Outras manifestações noturnas ocorreram em outras partes do país, com militantes pró-democracia carregando velas acesas. Médicos, professores, funcionários de bancos ou ferrovias estão em greve há seis semanas, paralisando parte da frágil economia do país.

"Não temos medo" 

"Nossos médicos são tão corajosos", comentavam os manifestantes nas redes sociais. "Não temos medo do sangue" que o Exército derrama, acrescentaram. Cerca de 250 civis morreram desde 1º de fevereiro, segundo a Associação de Assistência aos Presos Políticos (AAPP). O saldo pode ser mais sério, já que centenas de pessoas desapareceram nas últimas semanas.
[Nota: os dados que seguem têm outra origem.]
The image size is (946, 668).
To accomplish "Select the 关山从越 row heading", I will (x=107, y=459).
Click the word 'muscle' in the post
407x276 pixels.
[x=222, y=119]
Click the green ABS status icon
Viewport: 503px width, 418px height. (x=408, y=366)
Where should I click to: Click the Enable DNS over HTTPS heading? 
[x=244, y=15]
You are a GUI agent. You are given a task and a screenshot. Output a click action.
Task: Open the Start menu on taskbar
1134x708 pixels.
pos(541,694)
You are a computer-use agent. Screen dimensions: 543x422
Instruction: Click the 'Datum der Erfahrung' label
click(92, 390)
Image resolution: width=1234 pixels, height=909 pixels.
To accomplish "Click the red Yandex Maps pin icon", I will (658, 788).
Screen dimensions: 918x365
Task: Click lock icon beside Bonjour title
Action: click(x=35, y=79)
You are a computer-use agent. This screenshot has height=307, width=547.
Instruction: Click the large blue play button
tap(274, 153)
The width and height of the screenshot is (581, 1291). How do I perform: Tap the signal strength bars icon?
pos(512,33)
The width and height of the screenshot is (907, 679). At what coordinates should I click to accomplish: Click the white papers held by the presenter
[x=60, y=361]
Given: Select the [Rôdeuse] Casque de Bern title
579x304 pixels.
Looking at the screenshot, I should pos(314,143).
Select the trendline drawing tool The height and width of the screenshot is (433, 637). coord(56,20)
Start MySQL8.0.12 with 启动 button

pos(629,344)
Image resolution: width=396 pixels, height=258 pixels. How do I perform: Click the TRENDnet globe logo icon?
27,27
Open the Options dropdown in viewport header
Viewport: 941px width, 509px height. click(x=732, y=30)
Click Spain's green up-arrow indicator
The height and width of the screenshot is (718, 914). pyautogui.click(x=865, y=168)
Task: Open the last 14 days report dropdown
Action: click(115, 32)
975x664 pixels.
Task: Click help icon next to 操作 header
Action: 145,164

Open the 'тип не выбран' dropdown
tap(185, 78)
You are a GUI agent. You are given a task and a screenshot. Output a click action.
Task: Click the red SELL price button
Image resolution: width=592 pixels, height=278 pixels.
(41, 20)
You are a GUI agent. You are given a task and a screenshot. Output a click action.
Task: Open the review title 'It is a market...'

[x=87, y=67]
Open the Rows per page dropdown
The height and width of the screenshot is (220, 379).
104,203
Neste domingo, um homem morreu e outros dois ficaram feridos em Monywa (centro), atingidos pelas forças de segurança que abriram fogo contra um pequeno grupo perto de uma barricada, informaram testemunhas à AFP. Dois dos cinco milhões de habitantes de Yangon, a capital econômica, estão sob lei marcial e a situação é muito tensa.

Alguns bairros mergulharam no caos, com manifestantes disparando coquetéis molotov contra o Exército e a polícia, que fazem uso de munição letal. Os tiroteios voltaram a se intensificar no sábado, com pelo menos dois mortos e três feridos em Yangon, de acordo com a AAPP, que relatou mais duas mortes a cerca de 80 quilômetros de distância, em Bago.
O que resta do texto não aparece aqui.